Vorinsolvenzliches Sanierungsverfahren soll das Instrumentarium
abrunden

Das sehen auch rund 70 Prozent der Studienteilnehmer so. Aus Sicht
der Experten ist es besonders wichtig, dass durch eine Neuregelung
die Mehrheitsbindung verbindlich wird (71%) und "Akkordstörer"
eingedämmt werden können (60%). "Im Gegensatz zum europäischen
Ausland fordern aber deutsche Sanierungsexperten
Zugangsbeschränkungen und klare Regeln, um unkalkulierbare Risiken zu
vermeiden", sagt Rainer Bizenberger, Partner von Roland Berger.

Nach Ansicht von 69 Prozent der Befragten sollte der Eintritt in
das vorinsolvenzliche Verfahren nur im Stadium der Existenz- oder
Liquiditätskrise möglich sein. "Das Verfahren sollte in der Regel
nicht öffentlich ablaufen, damit Unternehmen keine
leistungswirtschaftlichen Nachteile aus dem Verfahren erleiden",
ergänzt Bizenberger. Weiterhin sind 60 Prozent der Umfrageteilnehmer
der Meinung, dass ein formaler Prozess erst bei Verabschiedung des
Sanierungsplans notwendig sein sollte. Dadurch können Unternehmen und
Gläubiger schnell, flexibel und effizient verhandeln und dann eine
verbindliche Entscheidung erreichen.

Komplexität bei Antragstellung auf Eigenverwaltung weiterhin hoch

Rund 60 Prozent der Sanierungsexperten glauben, dass vor allem die
gestiegene Anzahl der Beteiligten und ihre unterschiedlichen
Interessen dazu führen, dass die Antragsstellung auf Eigenverwaltung
immer schwieriger wird. Auch die Anforderungen an die Dokumentation
empfindet rund die Hälfte der Befragten (49%) weiterhin als komplex.

Obwohl das ESUG erhebliche Erleichterungen bei Eigenverwaltungen
ermöglicht hat, bleibt die Erstellung eines schlüssigen und
umfassenden Sanierungskonzepts die größte Herausforderung bei der
Antragstellung. Ein gut vorbereiteter und eng mit dem
verantwortlichen Insolvenzrichter abgestimmter Antrag ist deshalb
besonders erfolgskritisch und führt in den meisten Fällen zu einer
späteren Eröffnung des Verfahrens in Eigenverwaltung.

§ **Übungsaufgaben**:
a – Schreiben Sie aus dem Textauszug über das Sanierungsverfahren den Abschnitt ab, der mit "Vorinsolvenzliches Sanierungsverfahren soll" beginnt und sich bis einschließlich "von Roland Berger." fortsetzt.
b – Schreiben Sie den Textauszug über das Sanierungsverfahren im Anschluss an seinen letzten Satz weiter.
Die Daten stehen in keinem Zusammenhang mit dem Textauszug.

§ **Gegebene Daten**:

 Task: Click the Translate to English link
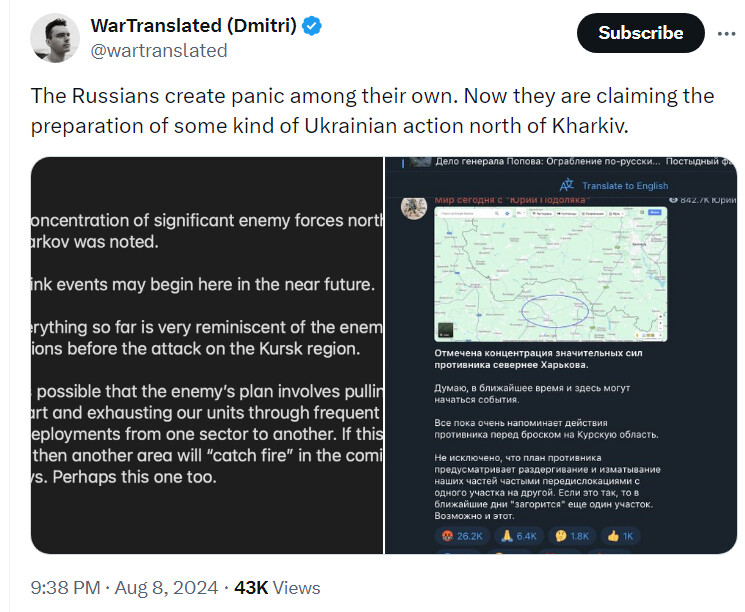click(x=625, y=185)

§ **Lösungen**:
a –
Vorinsolvenzliches Sanierungsverfahren soll das Instrumentarium
abrunden

Das sehen auch rund 70 Prozent der Studienteilnehmer so. Aus Sicht
der Experten ist es besonders wichtig, dass durch eine Neuregelung
die Mehrheitsbindung verbindlich wird (71%) und "Akkordstörer"
eingedämmt werden können (60%). "Im Gegensatz zum europäischen
Ausland fordern aber deutsche Sanierungsexperten
Zugangsbeschränkungen und klare Regeln, um unkalkulierbare Risiken zu
vermeiden", sagt Rainer Bizenberger, Partner von Roland Berger.

b –
Kritische Beurteilung der Rechtssicherheit bei den meisten
ESUG-Instrumenten aus Sicht der Befragten rückläufig. Dennoch wird
der vorläufige Gläubigerausschuss, wohl aufgrund aktueller
Haftungsrechtsprechung kritischer gesehen. 47 Prozent der
Umfrageteilnehmer sind der Meinung, dass sich die Insolvenzgerichte
noch vergleichsweise schwer mit den ESUG-Regelungen tun. Denn diese
verändern teilweise die Arbeit der Gerichte fundamental. Gleiches
gilt auch für das Management der betroffenen Firmen (42%). "Viele
fürchten, die Kontrolle über die eigene Firma zu verlieren, oder es
fehlt ihnen einfach an Erfahrung mit praktischer Insolvenzsanierung.
Das kann zu gegenseitigem Misstrauen führen und den gesamten Prozess
behindern", sagt Christopher Seagon.

Obwohl in Deutschland neben der funktionierenden
außergerichtlichen Restrukturierungskultur mit dem ESUG die
Möglichkeiten der Sanierung deutlich erweitert wurden, wird der Ruf
nach einem vorinsolvenzlichen Sanierungsverfahren lauter. Doch Roland
Berger-Partner Rainer Bizenberger betont: "Ein zusätzliches Verfahren
kann nur dann einen Mehrwert leisten, wenn es effizient, leise und
kalkulierbar ist und ihm kein Stigma der Insolvenz anhaftet."

Die Studie können Sie kostenlos herunterladen unter:
www.rolandberger.de/pressemitteilungen

Roland Berger

Roland Berger, 1967 gegründet, ist die einzige der weltweit
führenden Unternehmensberatungen mit deutscher Herkunft und
europäischen Wurzeln. Mit rund 2.400 Mitarbeitern in 34 Ländern ist
das Unternehmen in allen global wichtigen Märkten erfolgreich aktiv.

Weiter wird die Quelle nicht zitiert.